Among the entries below, extract exactly the lines that run from the one with "Task: Open the Structure menu" through the one with "This screenshot has height=574, width=768.", both ends included.

START Given entries

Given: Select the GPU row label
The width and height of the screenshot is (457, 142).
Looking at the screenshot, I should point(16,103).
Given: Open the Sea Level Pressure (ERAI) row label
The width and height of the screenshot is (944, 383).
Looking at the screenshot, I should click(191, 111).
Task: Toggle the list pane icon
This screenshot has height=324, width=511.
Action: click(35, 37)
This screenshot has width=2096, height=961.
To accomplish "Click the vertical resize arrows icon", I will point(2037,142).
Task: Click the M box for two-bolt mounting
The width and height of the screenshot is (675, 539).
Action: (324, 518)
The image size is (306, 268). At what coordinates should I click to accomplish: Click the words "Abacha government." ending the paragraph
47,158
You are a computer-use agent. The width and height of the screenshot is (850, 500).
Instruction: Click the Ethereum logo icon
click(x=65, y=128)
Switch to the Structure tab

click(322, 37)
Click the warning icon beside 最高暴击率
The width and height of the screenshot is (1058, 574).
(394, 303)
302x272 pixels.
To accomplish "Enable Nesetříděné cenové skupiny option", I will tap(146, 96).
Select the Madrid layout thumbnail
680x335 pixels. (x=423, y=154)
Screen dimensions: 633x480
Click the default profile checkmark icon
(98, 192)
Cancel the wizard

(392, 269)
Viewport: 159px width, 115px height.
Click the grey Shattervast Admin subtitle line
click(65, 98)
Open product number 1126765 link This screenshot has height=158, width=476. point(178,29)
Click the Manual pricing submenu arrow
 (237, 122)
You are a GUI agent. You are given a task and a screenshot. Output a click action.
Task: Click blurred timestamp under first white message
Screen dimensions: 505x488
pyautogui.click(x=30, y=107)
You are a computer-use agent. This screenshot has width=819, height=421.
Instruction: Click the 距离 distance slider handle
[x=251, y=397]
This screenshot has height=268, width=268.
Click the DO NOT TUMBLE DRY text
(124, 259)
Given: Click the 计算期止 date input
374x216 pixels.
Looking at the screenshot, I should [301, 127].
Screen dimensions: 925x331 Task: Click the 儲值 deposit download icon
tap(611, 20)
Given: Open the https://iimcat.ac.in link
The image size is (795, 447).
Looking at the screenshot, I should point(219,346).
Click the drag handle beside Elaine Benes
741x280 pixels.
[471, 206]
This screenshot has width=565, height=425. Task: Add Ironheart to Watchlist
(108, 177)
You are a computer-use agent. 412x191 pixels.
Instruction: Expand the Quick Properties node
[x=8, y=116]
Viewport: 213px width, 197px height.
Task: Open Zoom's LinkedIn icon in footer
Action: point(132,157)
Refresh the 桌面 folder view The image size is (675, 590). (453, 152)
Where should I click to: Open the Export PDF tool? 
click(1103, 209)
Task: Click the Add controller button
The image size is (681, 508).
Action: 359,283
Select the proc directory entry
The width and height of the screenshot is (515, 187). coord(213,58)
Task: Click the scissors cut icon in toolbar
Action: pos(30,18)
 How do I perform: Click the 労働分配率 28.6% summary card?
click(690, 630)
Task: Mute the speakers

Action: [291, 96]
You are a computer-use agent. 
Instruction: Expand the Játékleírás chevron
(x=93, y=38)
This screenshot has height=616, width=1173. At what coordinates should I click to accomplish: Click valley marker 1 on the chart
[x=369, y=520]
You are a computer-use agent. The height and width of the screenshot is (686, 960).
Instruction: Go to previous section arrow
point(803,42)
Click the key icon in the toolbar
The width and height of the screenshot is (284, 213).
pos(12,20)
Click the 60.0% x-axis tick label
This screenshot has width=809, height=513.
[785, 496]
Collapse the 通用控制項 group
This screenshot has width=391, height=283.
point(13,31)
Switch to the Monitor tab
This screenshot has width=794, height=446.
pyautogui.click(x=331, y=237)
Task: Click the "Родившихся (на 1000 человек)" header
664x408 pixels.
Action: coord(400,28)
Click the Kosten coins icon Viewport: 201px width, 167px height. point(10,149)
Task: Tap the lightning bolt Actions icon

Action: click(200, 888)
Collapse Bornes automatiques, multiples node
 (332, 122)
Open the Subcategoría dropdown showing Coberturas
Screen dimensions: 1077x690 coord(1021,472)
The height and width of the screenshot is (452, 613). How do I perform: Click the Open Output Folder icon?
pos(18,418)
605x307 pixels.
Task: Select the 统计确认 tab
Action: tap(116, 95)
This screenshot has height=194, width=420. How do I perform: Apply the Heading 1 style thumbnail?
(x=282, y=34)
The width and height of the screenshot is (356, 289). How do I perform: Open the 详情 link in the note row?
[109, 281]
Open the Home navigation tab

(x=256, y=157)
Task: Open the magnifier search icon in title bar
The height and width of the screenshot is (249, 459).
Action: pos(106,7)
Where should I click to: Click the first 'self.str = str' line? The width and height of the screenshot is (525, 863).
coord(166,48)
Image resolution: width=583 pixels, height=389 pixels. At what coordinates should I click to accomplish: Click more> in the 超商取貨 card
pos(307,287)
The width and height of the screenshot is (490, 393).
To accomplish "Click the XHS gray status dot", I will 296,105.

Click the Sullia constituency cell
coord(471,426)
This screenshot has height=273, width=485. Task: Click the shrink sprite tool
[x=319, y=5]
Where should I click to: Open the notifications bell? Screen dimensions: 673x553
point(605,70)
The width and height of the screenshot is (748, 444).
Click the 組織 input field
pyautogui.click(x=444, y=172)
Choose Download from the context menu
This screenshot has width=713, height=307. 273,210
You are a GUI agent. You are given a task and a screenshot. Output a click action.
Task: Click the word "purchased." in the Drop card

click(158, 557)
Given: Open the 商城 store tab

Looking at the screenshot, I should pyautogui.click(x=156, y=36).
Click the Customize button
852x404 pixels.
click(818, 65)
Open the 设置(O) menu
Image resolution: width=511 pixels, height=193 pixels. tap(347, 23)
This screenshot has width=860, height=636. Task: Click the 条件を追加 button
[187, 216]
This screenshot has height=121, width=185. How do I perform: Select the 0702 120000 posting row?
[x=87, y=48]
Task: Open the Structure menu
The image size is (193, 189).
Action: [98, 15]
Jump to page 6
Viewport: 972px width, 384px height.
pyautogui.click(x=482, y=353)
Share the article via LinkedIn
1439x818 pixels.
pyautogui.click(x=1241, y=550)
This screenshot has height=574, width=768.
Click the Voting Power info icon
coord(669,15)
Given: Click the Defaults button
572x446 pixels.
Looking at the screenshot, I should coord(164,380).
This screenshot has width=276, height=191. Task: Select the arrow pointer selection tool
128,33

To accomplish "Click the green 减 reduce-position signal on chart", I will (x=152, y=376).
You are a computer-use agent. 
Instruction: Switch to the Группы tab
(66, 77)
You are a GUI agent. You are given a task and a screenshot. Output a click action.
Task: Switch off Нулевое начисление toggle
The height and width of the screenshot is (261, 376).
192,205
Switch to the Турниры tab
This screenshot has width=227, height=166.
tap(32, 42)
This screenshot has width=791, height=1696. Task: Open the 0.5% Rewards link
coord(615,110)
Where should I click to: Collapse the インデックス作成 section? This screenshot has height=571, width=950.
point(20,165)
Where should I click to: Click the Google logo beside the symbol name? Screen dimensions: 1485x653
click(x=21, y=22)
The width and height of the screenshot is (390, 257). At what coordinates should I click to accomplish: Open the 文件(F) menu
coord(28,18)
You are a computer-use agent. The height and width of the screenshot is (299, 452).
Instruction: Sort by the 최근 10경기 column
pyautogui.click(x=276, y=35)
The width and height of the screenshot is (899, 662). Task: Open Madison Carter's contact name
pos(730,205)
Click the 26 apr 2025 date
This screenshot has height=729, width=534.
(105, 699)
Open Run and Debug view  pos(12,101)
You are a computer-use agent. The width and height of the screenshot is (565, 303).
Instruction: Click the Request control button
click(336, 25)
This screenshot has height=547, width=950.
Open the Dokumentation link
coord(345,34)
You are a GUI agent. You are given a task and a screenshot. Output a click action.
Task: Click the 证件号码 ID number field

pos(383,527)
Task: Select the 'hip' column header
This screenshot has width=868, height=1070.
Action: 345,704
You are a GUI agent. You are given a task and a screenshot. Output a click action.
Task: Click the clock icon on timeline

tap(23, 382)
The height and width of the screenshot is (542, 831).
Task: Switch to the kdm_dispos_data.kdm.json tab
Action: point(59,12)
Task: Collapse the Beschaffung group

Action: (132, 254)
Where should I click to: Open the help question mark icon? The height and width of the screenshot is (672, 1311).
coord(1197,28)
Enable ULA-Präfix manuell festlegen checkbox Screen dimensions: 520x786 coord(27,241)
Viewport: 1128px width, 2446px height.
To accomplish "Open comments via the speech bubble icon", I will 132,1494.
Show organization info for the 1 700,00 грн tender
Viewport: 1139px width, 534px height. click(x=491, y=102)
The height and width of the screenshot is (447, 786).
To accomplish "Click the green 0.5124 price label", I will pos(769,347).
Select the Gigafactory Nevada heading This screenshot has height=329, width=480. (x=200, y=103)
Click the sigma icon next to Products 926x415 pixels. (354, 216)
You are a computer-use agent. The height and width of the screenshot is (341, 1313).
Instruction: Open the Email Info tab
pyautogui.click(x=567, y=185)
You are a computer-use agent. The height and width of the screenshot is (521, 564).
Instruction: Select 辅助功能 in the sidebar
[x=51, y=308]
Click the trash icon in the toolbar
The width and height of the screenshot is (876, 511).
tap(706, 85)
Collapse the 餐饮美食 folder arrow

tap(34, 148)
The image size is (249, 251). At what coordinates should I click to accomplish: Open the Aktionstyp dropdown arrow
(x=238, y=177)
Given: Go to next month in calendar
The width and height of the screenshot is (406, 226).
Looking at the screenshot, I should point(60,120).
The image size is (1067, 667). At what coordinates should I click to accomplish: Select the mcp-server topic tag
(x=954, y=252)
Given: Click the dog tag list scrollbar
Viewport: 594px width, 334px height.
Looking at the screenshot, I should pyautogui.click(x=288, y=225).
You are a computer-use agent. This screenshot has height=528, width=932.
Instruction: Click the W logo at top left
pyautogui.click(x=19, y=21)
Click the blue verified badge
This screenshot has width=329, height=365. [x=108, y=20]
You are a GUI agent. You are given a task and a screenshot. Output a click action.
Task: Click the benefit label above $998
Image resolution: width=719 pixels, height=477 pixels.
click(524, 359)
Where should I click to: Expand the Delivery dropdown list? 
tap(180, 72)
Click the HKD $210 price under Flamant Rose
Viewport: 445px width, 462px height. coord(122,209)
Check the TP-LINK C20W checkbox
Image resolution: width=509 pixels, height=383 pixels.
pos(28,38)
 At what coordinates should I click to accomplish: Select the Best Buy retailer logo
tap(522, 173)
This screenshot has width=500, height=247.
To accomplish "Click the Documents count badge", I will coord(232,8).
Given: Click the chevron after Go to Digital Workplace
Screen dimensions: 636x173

END Given entries

▶ **Answer below**:
Task: Open the Structure menu
The image size is (193, 189).
Action: [98, 15]
Jump to page 6
Viewport: 972px width, 384px height.
pyautogui.click(x=482, y=353)
Share the article via LinkedIn
1439x818 pixels.
pyautogui.click(x=1241, y=550)
This screenshot has height=574, width=768.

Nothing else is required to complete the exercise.